Hassan Hanafi, lebih dalam mendefinisikan Tauhid. Menurutnya, apa yang dimaksud tauhid bukan merupakan sifat dari sebuah Dzat (Tuhan), deskripsi ataupun sekedar konsep kosong yang hanya ada dalam angan belaka, tetapi lebih mengarah untuk sebuah tindakan kongkrit (Fi'li); baik dari sisi penafian maupun menetapan (ithbat). Sebab, apa yang dikehendaki dari konsep tauhid tersebut tidak akan bisa dimengerti dan tidak bisa difahami kecuali dengan ditampakkan. Jelasnya, konsep tauhid tidak akan punya makna tanpa direalisakan dalam kehidupan kongkrit. Sedangkan lebih dalam lagi, kalangan Sufi memberikan keterangan mengenai Tauhid. Tauhid bagi kaum sufi tidak hanya bersifat verbal dan teoritik, sebagaimana pendapat Abi Said bin Abi al-Khayr, seorang sufi dari Khurasan " Dengan hanya pengakuan seperti itu (tauhid verbal), sebagian besar manusia belum meyakini keesaan Tuhan. Mereka masih disebut politeis. Pengakuan seperti itu hanya di lidah saja, sementara hatinya masih diselimuti perasaan shirik." Imam Junaid Al-Baghdadi mengatakan bahwa Tauhid (yang paling tertinggi; Kondisi tauhid yang tertinggi) ini tidak bisa tercapai kecuali dengan membuat dirinya fana>’ dari dirinya sendiri dan dari seruan makhluq kepadanya, dengan sirnanya perasaan dan gerakannya akibat apa yang dia kehendaki telah dikendalikan oleh al-Haqq. Begitu kiranya apa yang diungkapkan para Ulama melalui jurnal yang ditulis oleh Prof Dr. KH. Said Aqil Sirodj.

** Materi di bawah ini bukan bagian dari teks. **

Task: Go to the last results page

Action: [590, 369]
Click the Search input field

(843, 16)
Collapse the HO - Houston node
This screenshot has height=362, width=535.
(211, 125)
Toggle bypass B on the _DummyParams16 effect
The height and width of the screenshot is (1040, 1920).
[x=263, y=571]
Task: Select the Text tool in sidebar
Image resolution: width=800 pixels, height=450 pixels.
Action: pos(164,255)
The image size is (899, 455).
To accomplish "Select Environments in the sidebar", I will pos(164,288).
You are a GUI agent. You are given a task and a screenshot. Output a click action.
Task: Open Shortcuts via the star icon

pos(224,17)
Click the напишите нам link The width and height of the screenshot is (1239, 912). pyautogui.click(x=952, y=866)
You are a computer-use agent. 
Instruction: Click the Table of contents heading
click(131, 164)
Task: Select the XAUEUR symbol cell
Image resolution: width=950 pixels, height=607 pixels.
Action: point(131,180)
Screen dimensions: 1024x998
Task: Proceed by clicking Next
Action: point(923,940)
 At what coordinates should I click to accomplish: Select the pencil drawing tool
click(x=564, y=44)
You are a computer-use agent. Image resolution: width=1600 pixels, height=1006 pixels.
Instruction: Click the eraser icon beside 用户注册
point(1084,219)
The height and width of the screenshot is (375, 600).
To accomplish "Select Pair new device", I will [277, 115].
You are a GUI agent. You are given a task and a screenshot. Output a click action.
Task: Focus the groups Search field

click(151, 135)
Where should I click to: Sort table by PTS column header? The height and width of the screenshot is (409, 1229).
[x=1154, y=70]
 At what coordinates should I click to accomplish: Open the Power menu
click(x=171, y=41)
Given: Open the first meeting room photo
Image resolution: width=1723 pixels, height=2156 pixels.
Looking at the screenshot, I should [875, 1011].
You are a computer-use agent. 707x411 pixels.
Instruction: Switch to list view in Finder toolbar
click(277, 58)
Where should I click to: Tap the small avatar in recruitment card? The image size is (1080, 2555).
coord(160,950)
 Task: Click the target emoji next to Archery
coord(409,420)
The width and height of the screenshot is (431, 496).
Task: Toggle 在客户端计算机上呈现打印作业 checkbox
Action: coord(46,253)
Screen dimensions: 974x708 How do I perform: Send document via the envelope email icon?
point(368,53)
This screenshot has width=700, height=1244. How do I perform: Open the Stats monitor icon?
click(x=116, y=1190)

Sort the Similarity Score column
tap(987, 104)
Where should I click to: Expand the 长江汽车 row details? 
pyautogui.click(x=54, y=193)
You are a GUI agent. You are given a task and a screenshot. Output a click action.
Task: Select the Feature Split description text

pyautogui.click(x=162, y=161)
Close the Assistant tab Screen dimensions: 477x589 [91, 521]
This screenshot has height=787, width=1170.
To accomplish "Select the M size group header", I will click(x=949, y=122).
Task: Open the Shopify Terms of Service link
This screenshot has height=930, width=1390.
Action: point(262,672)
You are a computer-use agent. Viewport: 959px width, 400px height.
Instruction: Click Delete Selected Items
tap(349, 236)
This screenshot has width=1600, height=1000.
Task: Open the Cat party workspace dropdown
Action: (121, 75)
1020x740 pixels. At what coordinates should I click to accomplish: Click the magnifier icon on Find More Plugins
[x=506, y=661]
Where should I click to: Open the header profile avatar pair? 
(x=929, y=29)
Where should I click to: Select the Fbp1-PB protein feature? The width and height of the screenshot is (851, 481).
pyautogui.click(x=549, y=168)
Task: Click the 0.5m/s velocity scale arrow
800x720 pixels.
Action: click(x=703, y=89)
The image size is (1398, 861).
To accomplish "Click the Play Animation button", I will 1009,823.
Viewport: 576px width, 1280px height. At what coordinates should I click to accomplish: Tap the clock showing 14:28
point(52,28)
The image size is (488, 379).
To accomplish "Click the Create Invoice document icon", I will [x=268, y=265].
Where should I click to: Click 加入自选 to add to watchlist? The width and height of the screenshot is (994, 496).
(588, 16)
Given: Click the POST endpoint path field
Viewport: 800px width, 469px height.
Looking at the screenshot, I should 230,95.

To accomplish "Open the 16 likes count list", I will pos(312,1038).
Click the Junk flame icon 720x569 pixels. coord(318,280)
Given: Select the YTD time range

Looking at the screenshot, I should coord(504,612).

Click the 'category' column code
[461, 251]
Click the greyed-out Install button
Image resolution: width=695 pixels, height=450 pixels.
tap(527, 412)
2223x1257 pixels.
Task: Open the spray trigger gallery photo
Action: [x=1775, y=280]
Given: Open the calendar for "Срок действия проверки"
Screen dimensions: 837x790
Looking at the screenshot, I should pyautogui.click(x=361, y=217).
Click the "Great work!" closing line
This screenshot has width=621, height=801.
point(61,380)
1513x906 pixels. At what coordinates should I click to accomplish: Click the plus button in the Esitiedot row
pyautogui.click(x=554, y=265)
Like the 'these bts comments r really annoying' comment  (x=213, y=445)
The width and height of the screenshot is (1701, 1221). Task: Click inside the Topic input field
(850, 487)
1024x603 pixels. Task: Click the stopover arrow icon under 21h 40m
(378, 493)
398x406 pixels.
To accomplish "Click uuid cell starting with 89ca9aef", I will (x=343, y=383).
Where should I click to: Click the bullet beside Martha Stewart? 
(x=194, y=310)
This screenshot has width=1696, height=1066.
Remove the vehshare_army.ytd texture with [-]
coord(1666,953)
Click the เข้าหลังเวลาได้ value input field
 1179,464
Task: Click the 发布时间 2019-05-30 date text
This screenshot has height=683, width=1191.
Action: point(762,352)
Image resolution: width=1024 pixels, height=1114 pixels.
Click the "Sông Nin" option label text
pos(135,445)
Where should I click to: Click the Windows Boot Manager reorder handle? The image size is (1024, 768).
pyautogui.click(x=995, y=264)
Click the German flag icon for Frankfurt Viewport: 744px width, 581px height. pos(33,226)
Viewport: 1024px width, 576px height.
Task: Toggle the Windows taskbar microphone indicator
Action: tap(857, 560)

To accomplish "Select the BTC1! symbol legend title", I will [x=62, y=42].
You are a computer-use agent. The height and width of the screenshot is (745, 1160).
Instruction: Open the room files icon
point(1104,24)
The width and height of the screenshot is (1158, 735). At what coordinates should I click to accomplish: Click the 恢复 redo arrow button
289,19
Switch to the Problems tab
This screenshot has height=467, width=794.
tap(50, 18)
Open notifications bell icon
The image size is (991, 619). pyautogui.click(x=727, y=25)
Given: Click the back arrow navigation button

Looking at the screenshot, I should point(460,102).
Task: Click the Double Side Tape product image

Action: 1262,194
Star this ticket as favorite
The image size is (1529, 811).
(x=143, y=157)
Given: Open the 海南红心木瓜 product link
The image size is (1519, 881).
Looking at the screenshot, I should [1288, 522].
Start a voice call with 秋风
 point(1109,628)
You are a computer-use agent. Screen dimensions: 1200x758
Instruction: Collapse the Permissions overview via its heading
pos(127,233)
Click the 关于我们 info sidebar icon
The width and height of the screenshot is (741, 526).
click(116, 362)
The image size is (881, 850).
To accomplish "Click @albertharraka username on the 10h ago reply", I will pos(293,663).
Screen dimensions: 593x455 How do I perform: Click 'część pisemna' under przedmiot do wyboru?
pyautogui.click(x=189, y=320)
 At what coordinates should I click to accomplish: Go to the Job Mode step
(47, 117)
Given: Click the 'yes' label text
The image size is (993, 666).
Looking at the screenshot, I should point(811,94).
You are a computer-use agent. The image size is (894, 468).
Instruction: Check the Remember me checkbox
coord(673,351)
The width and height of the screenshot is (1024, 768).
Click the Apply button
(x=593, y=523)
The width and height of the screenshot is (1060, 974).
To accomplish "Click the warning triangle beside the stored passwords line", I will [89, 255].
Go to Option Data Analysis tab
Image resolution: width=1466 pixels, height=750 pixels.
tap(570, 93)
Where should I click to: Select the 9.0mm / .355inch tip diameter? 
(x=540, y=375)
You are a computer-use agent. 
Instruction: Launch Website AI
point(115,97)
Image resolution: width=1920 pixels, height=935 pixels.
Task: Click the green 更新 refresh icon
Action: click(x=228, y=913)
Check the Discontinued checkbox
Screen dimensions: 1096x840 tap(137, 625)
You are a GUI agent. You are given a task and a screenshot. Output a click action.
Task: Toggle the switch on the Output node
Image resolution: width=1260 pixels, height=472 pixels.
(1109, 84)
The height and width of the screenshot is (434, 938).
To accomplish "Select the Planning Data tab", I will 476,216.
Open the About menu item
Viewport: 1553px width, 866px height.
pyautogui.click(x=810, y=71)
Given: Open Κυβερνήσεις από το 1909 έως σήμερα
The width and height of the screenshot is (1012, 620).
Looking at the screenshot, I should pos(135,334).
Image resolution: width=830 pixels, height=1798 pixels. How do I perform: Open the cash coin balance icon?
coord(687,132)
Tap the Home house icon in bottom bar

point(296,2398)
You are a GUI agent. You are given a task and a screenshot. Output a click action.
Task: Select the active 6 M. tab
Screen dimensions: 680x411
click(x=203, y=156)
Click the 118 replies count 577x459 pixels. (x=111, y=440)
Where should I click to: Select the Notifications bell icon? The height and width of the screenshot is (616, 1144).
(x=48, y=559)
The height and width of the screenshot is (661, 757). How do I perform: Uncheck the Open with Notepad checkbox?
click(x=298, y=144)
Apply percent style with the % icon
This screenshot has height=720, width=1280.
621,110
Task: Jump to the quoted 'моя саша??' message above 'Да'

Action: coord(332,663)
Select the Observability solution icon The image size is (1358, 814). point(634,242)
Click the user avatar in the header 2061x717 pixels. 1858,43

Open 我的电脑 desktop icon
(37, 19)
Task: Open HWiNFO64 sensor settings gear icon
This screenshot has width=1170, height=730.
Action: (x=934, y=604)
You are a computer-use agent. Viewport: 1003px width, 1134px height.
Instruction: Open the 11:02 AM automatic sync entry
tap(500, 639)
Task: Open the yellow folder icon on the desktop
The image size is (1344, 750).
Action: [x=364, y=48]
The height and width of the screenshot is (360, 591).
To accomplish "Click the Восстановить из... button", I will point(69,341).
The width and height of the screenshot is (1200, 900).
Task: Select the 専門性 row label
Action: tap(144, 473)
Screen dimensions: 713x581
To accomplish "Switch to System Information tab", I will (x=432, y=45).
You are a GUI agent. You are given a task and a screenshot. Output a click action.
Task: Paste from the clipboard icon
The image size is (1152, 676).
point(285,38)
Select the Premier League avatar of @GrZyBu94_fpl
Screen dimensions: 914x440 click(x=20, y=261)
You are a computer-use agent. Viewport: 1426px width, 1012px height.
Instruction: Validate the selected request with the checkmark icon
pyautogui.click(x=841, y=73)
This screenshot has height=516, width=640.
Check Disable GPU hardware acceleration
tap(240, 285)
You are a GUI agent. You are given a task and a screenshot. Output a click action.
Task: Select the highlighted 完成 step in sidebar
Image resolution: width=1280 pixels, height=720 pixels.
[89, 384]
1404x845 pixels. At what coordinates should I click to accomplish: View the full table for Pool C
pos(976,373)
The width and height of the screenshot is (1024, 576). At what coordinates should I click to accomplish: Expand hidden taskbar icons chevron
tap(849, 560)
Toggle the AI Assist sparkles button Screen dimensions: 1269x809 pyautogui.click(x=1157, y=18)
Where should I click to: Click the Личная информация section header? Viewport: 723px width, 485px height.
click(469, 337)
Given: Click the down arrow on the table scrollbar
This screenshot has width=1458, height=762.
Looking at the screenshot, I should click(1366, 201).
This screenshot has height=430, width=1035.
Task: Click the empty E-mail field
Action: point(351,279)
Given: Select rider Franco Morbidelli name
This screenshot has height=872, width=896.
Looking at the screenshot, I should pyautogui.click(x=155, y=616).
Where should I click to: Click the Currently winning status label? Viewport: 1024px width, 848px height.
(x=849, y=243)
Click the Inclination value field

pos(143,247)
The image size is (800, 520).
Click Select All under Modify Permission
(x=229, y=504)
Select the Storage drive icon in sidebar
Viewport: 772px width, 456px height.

Fenomena yang terjadi (sekarang) ini menurut saya terdapat miss-komunikasi antara kaum Naif, dengan apa yang dilakukan Banser. BANSER mengatakan, bahwa yang dibakarnya adalah bendera HTI, organisasi terlarang, yang ketika ada simbol-simbolnya, maka itu termasuk bagiannya (seperti pintu atau jendela, yang menjadi bagian dari rumah). Maka yang dilakukan Banser adalah membakar simbol pemberontakan ini. Tetapi kalangan Naif, mempersepsikan bahwa simbol HTI yang di sana ada kalimat Tauhid, menjadi pembakaran atas Kalimat Tauhid. Hal ini yang menurut hemat saya, menimbulkan jurang perbedaan dan awal kekisruhan. HTI dengan kekacauan logika komunikasi ini, kemudian memanfaatkan keselamatan diri untuk berlindung di balik kalimat Tauhid yang dipersepsikan kaum Naif sebagai yang dibakar (dihina, dinista) oleh Banser. Agaknya memang telah saya sebutkan di atas, bahwa yang mampu menyambungkan logika komunikasi (logika komunikasi adalah "kesamaan persepsi"/ berasal dari kata communist yang berarti sama dan to communicate, yang berarti untuk menyamakan" sebagaimana yang ada dalam buku Komunikasi: Perspektif, Ragam, Aplikasi yang ditulis oleh Syaiful Rohim) ialah para penegak hukum. Sehingga kisruh oleh sebab perbedaan persepsi ini bisa segera diselesaikan tanpa ada konflik berkepanjangan yang dapat menghasilkan produktivitas sosial menurun. Tentu dengan terjadinya ini, antara yang sepakat dengan Banser dan bersepakat dengan kaum Naif dalam kehidupan akan terganggu, bisa terjadi saling tidak menyapa, bahayanya kalau itu terjadi di dalam keluarga, atau komunikasi antara guru dengan murid.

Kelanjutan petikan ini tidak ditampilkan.